They don't know what sits beneath the eddying surface. And they never will.
Twice there was a demand for me to seek the guidance of a licensed therapist; I rebuked both the recommendations and the person from the psych ward who was sent to see me.
Finally, they no longer could hold me – like a prisoner – and released me to the safety of my home. My apartment, now the domicile of my mother, uncle, Nick, and my twin sister.
I groan immediately upon entering the door, "What the hell are all of you doing here?" No one responds while I get a good look around.
It's not surprising in the least that they have cleaned up, but it's…geez. It's comforting that people actually took the time to spruced up the atrocity that was this space. My computer can actually be used now, because it's been taken out of the box and assembled. The dirty clothes I hadn't had time to clean are folded neatly on the bottom stair of the spiral which heads to my loft bedroom. All the dirty plates and take-out food containers are trashed, replaced with clean pots, pans, and china.
My sofa is recognizable as a piece of furniture and all the end/coffee tables are no longer covered with articles and books, as they've been placed onto the bookcases that had been housing my knickknacks. The small items now sit atop the piano and other, more convenient surfaces. The paintings and photos I wanted to hang have been, in tasteful places.

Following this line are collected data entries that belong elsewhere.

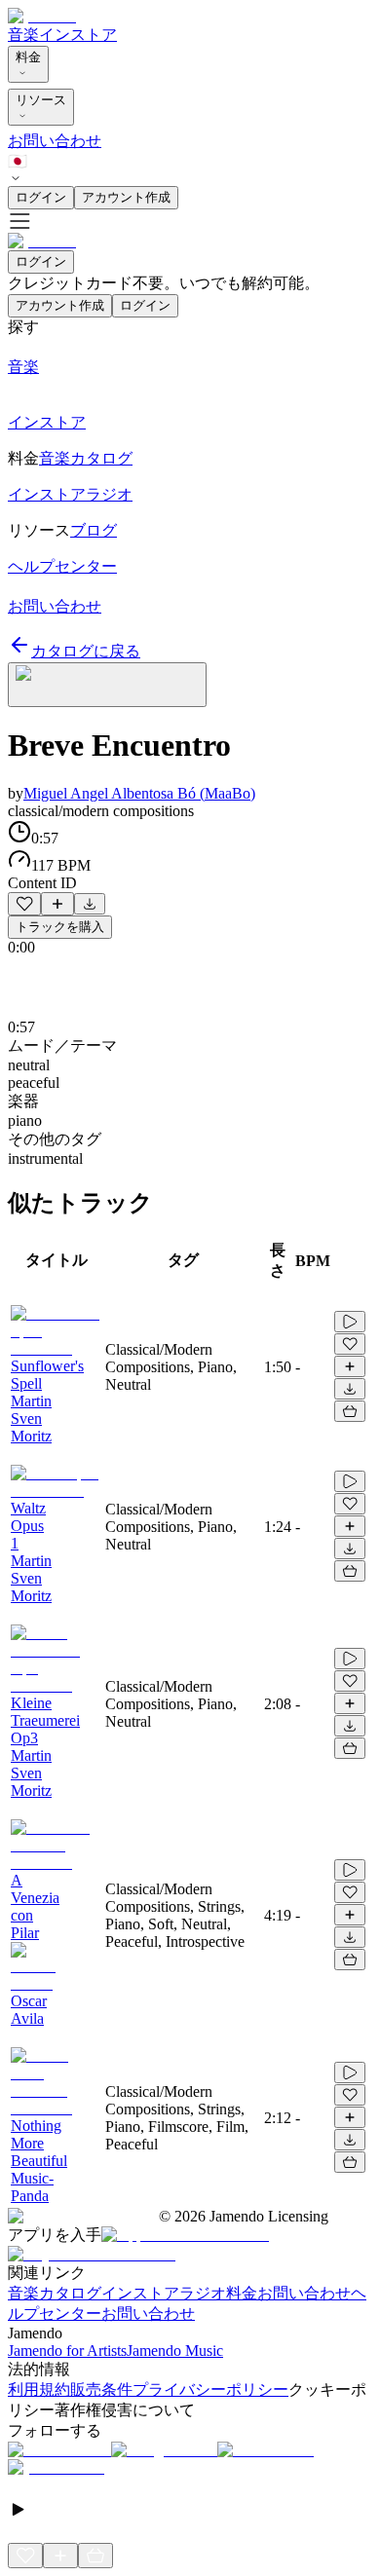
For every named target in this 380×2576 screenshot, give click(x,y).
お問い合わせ (54, 140)
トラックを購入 (60, 926)
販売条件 (101, 2389)
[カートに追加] (349, 1411)
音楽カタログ (54, 2293)
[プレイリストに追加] (57, 903)
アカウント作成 (126, 197)
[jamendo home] (42, 16)
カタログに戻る (85, 651)
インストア (78, 34)
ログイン (41, 197)
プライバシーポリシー (210, 2389)
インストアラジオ (163, 2293)
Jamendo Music (175, 2350)
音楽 (23, 34)
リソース (41, 100)
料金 (28, 57)
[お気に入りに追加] (24, 903)
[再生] (349, 1321)
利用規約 (39, 2389)
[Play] (107, 684)
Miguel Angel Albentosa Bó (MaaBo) (139, 793)
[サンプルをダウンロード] (89, 904)
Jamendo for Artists (67, 2350)
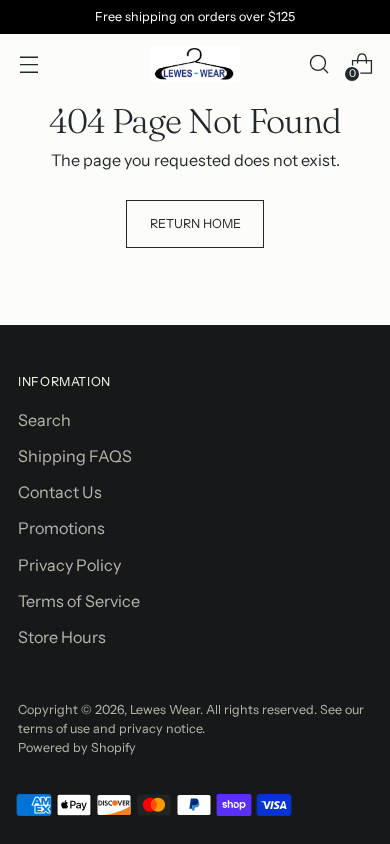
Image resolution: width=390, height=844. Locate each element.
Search (44, 420)
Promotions (61, 528)
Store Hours (62, 637)
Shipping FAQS (75, 456)
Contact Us (60, 492)
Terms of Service (79, 601)
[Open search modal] (318, 64)
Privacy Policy (69, 565)
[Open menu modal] (28, 64)
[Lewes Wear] (195, 64)
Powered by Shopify (77, 747)
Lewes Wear (165, 709)
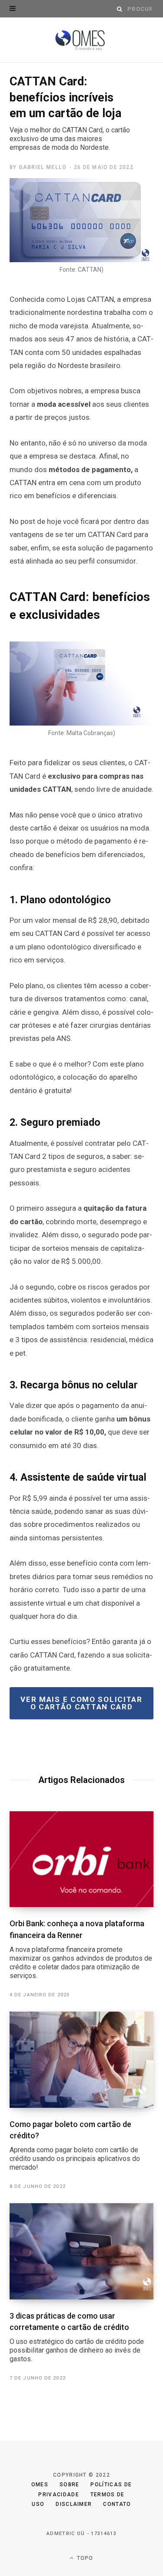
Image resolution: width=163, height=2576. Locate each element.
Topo (84, 2558)
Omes (39, 2484)
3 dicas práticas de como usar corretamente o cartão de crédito (77, 2337)
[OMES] (81, 40)
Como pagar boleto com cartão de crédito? (75, 2145)
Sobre (70, 2484)
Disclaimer (74, 2504)
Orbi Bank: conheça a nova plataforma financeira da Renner (81, 1949)
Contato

"Well, hello to you too." Evdokia looks at me with that look…that look that asks 'what-are-you-doing-to-yourself?' and requires an answer.
But I don't need to tell her what I have been doing, because she already knows and she's probably formulating a plan to get me to some mental professional's office. Worse, if that's truly so, I will end up at one. I cannot and will not fight with Kia. I've fought many battles with her. And lost every single one.
"Kia…please…I'm tired." I want so badly to slip into Russian and say what I have to say to her, but I was taught manners. Manners that dictate that I won't speak a language if not everyone understands it. We'll have her conversation in the near future, when there are far less people around us. "I just want to sleep."
She smiles that calming smile, "I put lavender oil on your bed."
"Damn you." It's an automatic reply to her memories, as only my darling sister would manage to recall with clarity that I sleep best when a little spritz of the flower's scent is laid onto my bed linens.
My twin merely continues her grinning, says nothing. Instead, she shoves me, to the horror of everyone else. To me, it's just another measure of how much she loves me.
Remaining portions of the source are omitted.